** BEGIN MATERIAL FOR THE TASK **

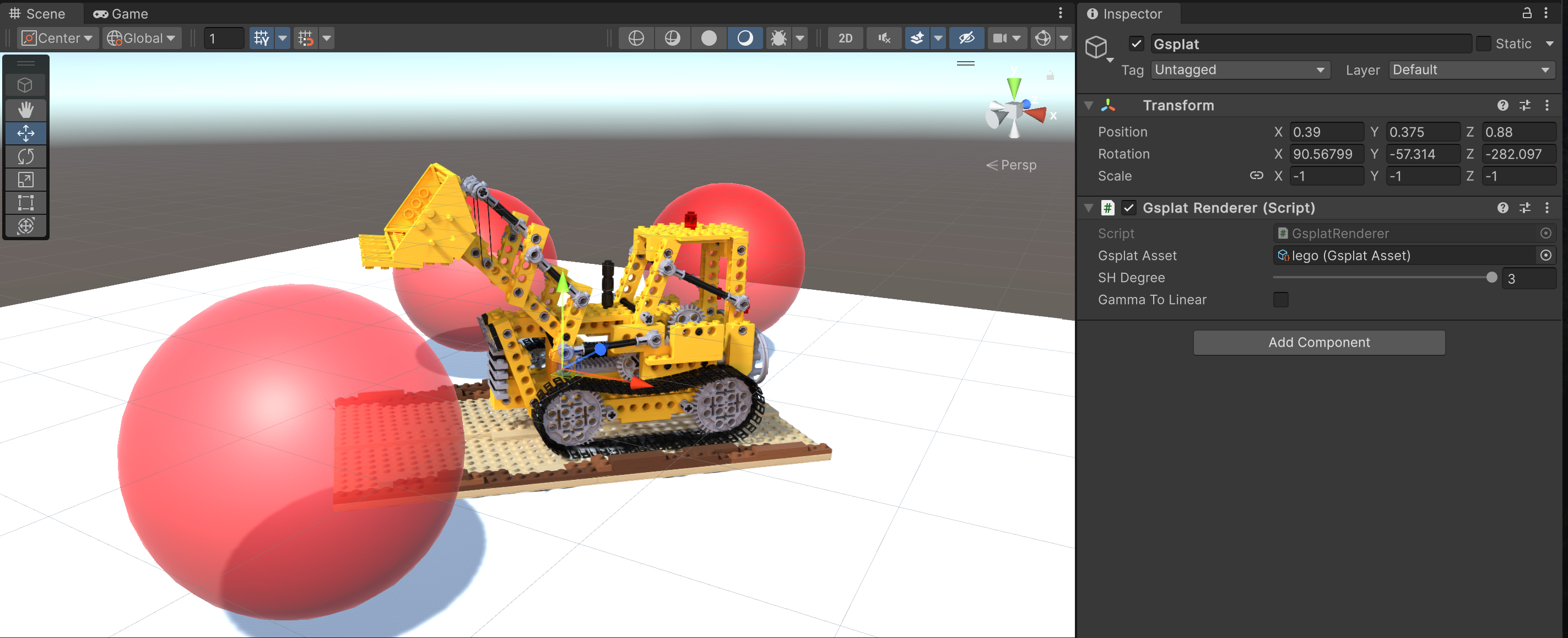
Task: Open the Tag dropdown showing Untagged
Action: [1239, 70]
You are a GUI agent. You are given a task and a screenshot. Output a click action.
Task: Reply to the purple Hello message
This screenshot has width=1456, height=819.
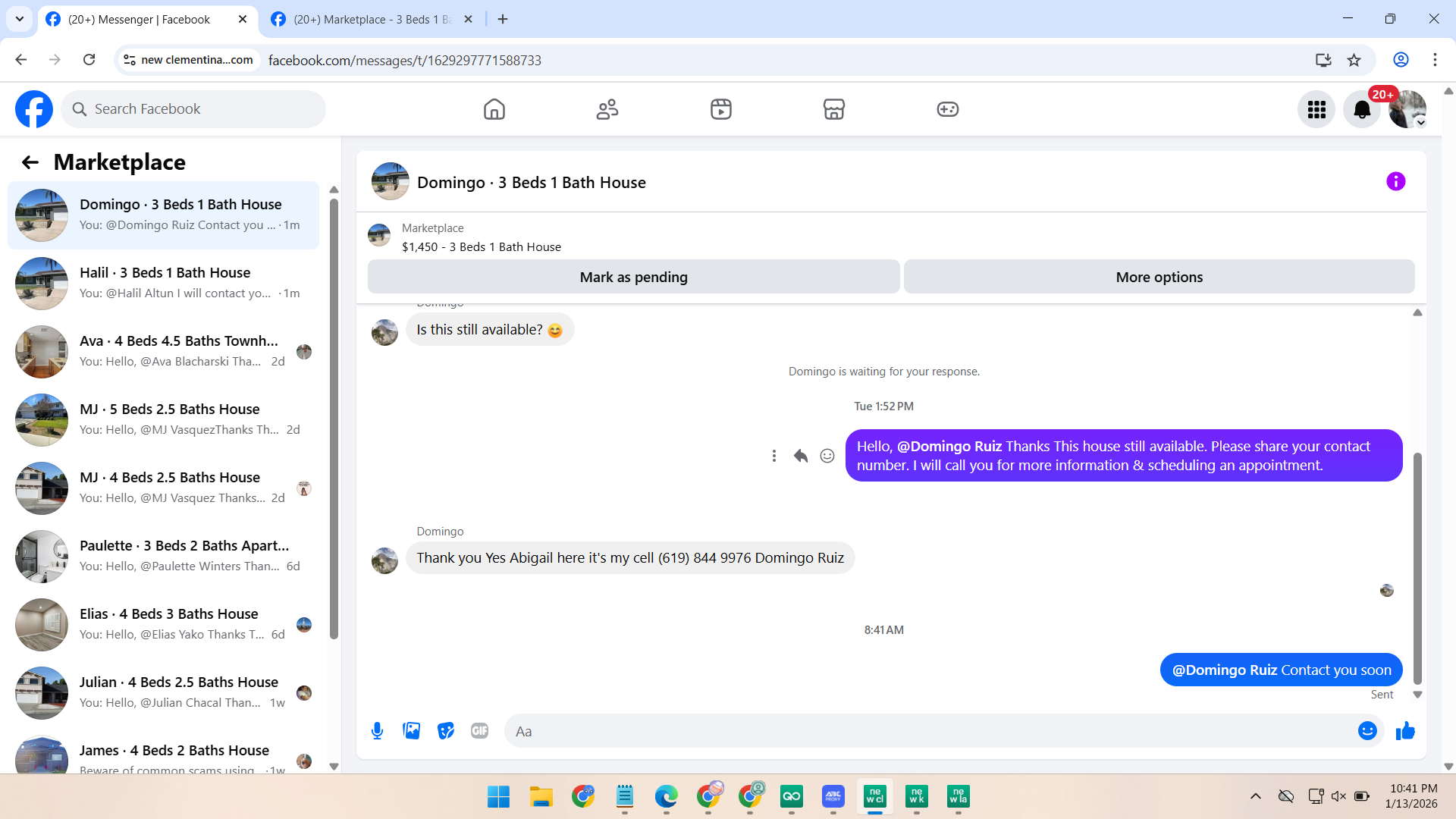(x=800, y=456)
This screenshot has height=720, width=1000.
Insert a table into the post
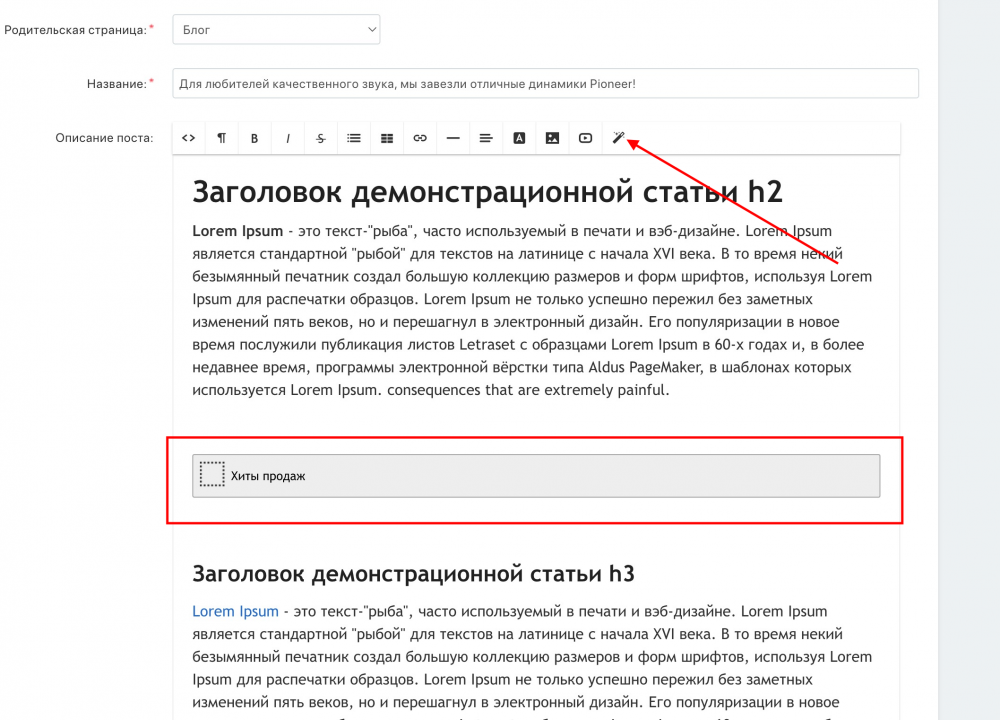click(386, 138)
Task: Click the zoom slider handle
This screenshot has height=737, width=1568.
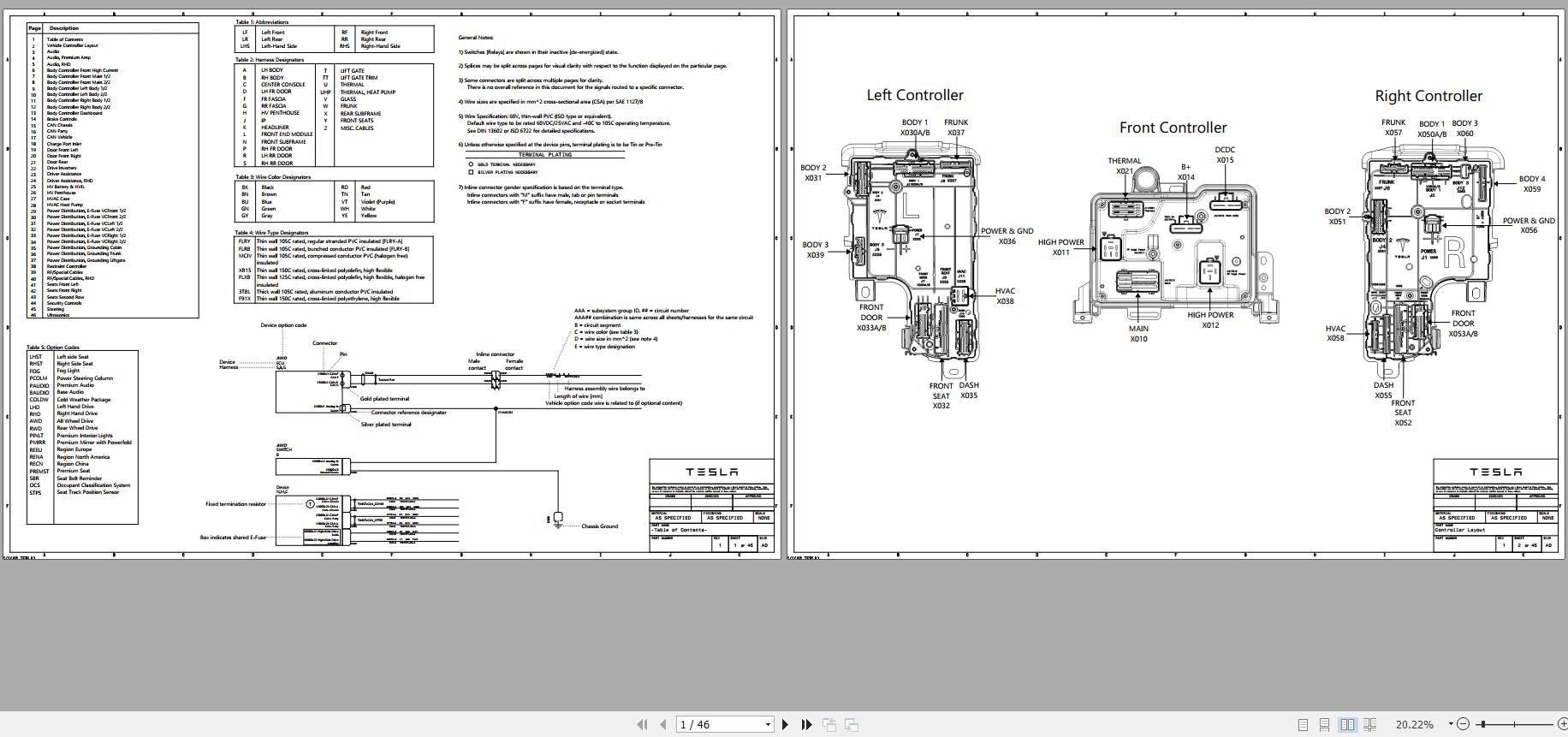Action: (1482, 724)
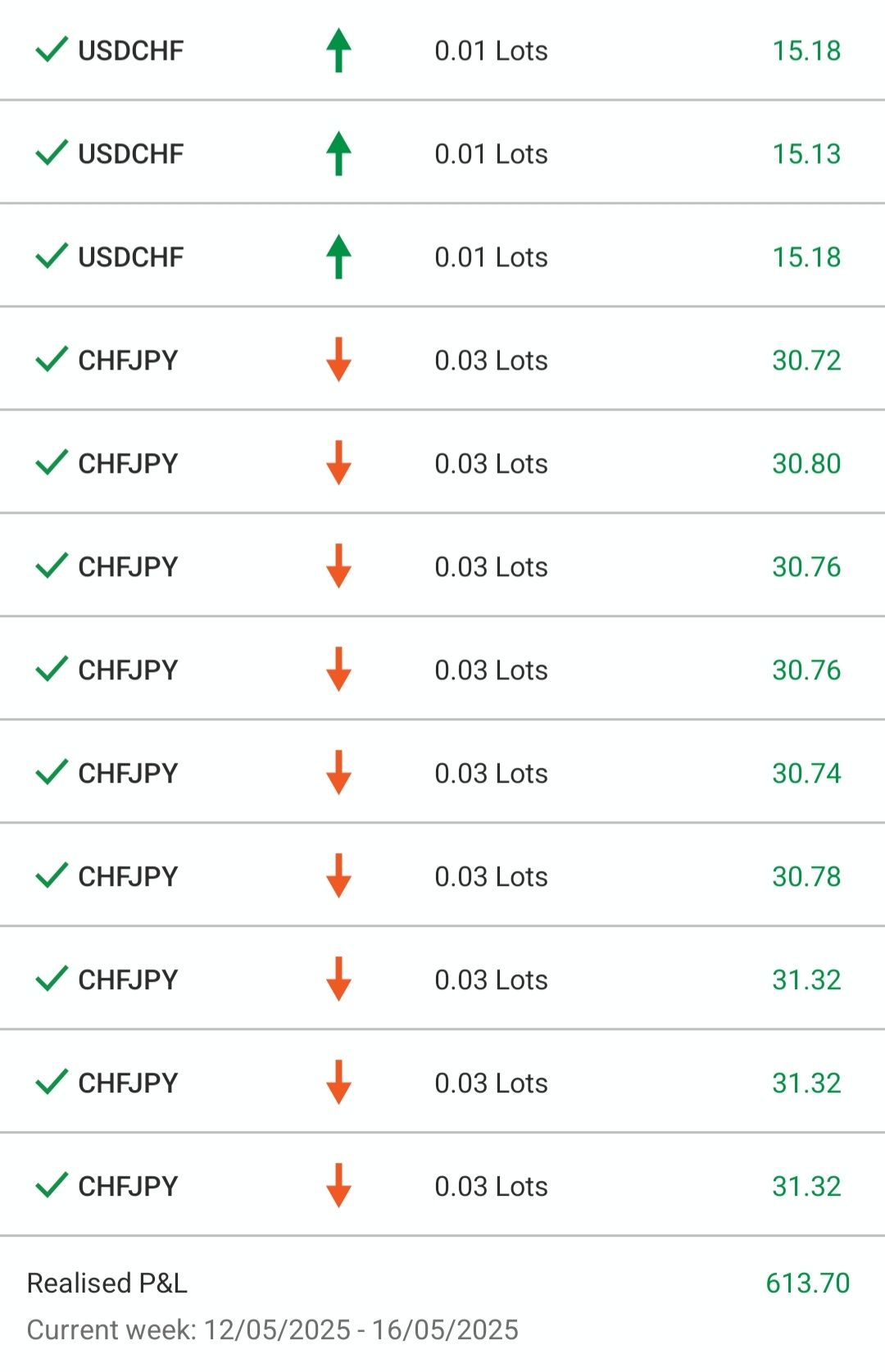Click the 30.72 profit value
This screenshot has width=885, height=1372.
pos(806,360)
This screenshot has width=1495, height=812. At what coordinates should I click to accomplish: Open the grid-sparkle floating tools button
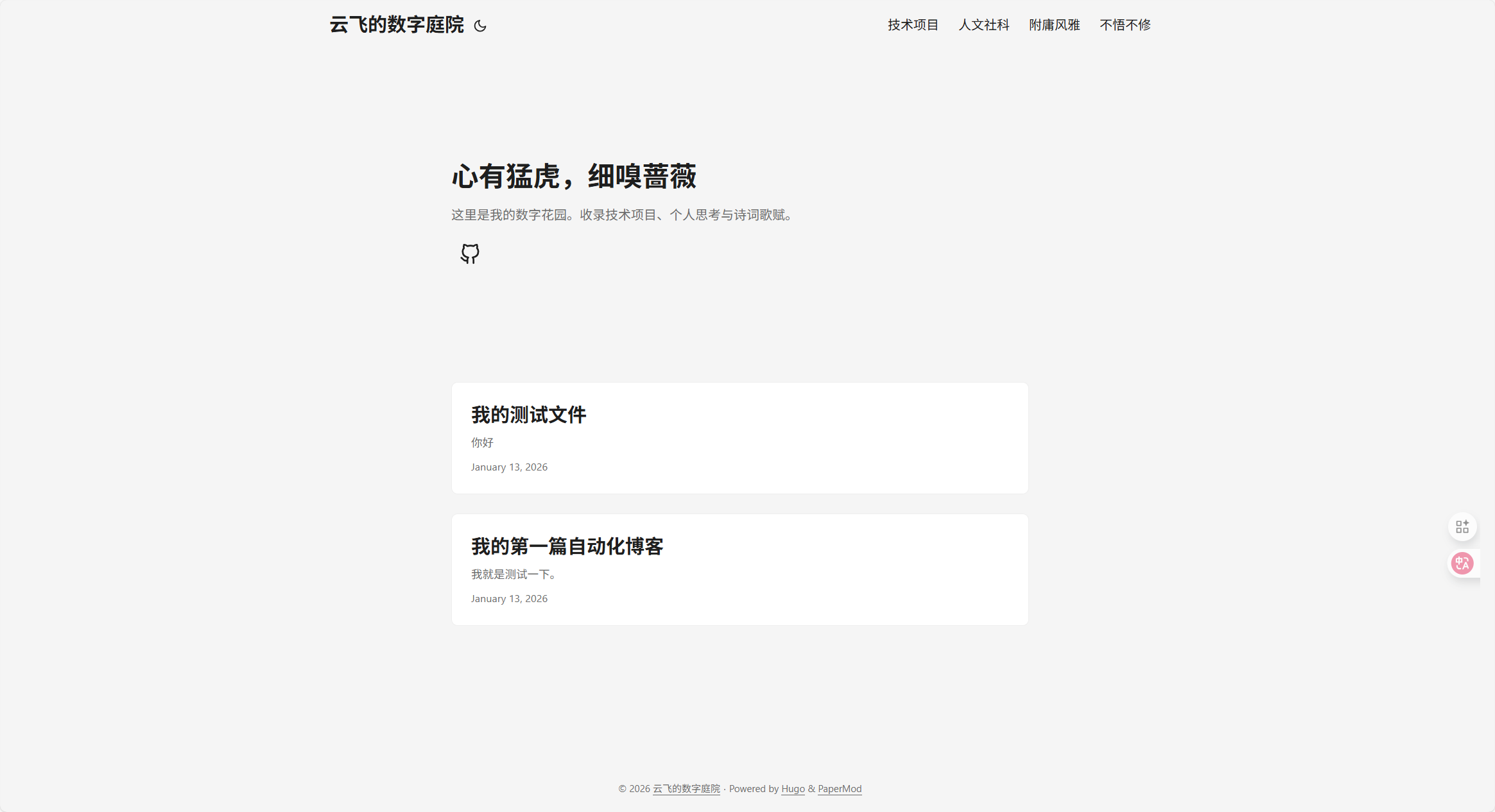[1462, 527]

** END MATERIAL FOR THE TASK **

Can you reproduce every one of the lines above exactly as they appear, omitting the pictures from your answer?

RESULT OF THE EXERCISE ::
Task: Open the Tag dropdown showing Untagged
Action: [1239, 70]
You are a GUI agent. You are given a task and a screenshot. Output a click action.
Task: Reply to the purple Hello message
This screenshot has width=1456, height=819.
(x=800, y=456)
This screenshot has height=720, width=1000.
Insert a table into the post
click(386, 138)
Task: Click the zoom slider handle
This screenshot has height=737, width=1568.
Action: (1482, 724)
Click the 30.72 profit value
This screenshot has width=885, height=1372.
pos(806,360)
This screenshot has width=1495, height=812. At what coordinates should I click to accomplish: Open the grid-sparkle floating tools button
[1462, 527]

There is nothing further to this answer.